Cuban-born jazz guitarist Juan-Carlos Formell feels New Orleans' rhythms on his latest CD
by Keith Spera, Music writer, The Times-Picayune October 10, 2008


Juan-Carlos Formell fronts his band at Snug Harbor on Oct. 9-10.

Traditional jazz clarinetist Michael White knew next to nothing about Juan-Carlos Formell before joining the Cuban-born guitarist at Bywater's Piety Street Recording in April. Having earned a doctorate in Spanish, White had no trouble communicating with Formell verbally.

Or, as it turned out, musically.

"I felt a strong bond with him, " White said. "I'm experimenting with different kinds of ethnic folk music, and I've always liked Cuban music. When I did 'Blue Crescent' (White's recent CD on Basin Street Records), I listened to a lot of Cuban themes.

"So this was bringing me back to territory that I wanted to explore. It was a way of stretching out on things I had been listening to for years."

That April session was the New York-based Formell's second recording trip to New Orleans. He is intrigued by the commonalties shared by traditional New Orleans and Cuban music; Jelly Roll Morton once referred to the "Latin tinge" in early jazz.

Formell's latest Big Easy adventure resulted in "Johnny's Dream Club, " his new album. Formell and his band will showcase much of the material on Thursday, Oct. 9, and Friday, Oct. 10 at Snug Harbor, with White slated to sit in.

"Music is the result of the impact of a moment upon a place, " Formell said this week through his translator, wife/manager Dita Sullivan.

"Arriving in New Orleans, I suddenly understood that the entire Caribbean was a house, and all of its ports a door.

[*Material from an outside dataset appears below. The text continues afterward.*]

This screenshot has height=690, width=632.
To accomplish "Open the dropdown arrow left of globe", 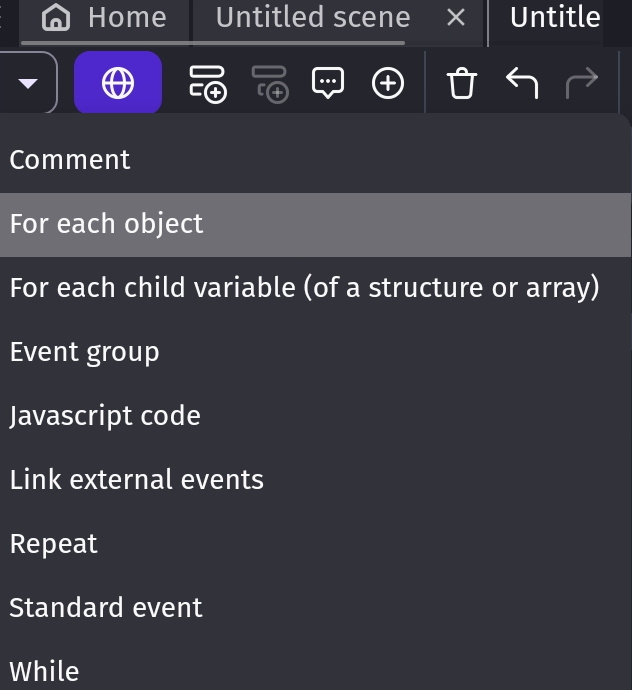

I saw myself in a constantly shifting mosaic, able to jump from then to now and here to there, but never return, because every place is home."

Born in Havana in 1964, Formell is a fourth-generation musician. But he bristled at his inability to explore his musical ideas fully under the Castro regime. In 1993, he fled Cuba and eventually arrived in New York City -- where he soon discovered a different form of creative oppression.
"My first goal -- it's more of a mission -- is to establish that I am part of a generation of musicians in exile, " Formell said. "In a way it's a secession. We seceded from a stifling and ridiculous dictatorship.

"But when we came (to New York) we found that we had to keep seceding from what we call 'oficialismo' -- the official definition of jazz, the terrible and imbecilic idea of what Latin music is 'supposed' to be -- a loud dance party. We had to make up our own rules."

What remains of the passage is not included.